YOUR INSTRUCTIONS: From the data below, tally each line that has "height" in it, then give that tally without comment.

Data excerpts
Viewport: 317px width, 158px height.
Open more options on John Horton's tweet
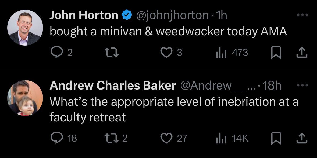coord(302,15)
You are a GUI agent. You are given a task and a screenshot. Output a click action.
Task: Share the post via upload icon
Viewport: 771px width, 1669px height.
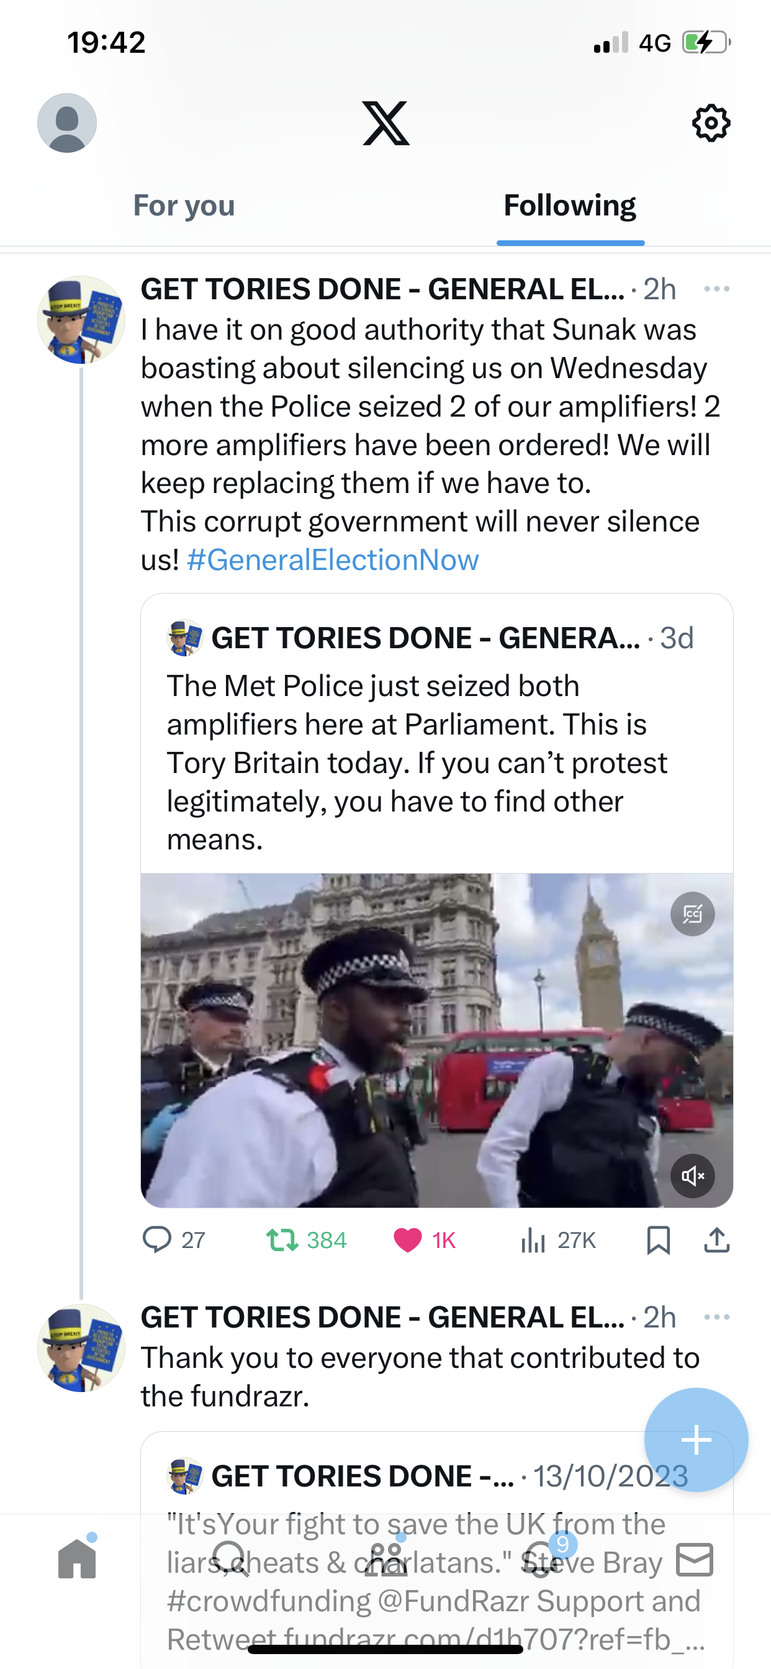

SOLUTION TO THIS PROBLEM: 2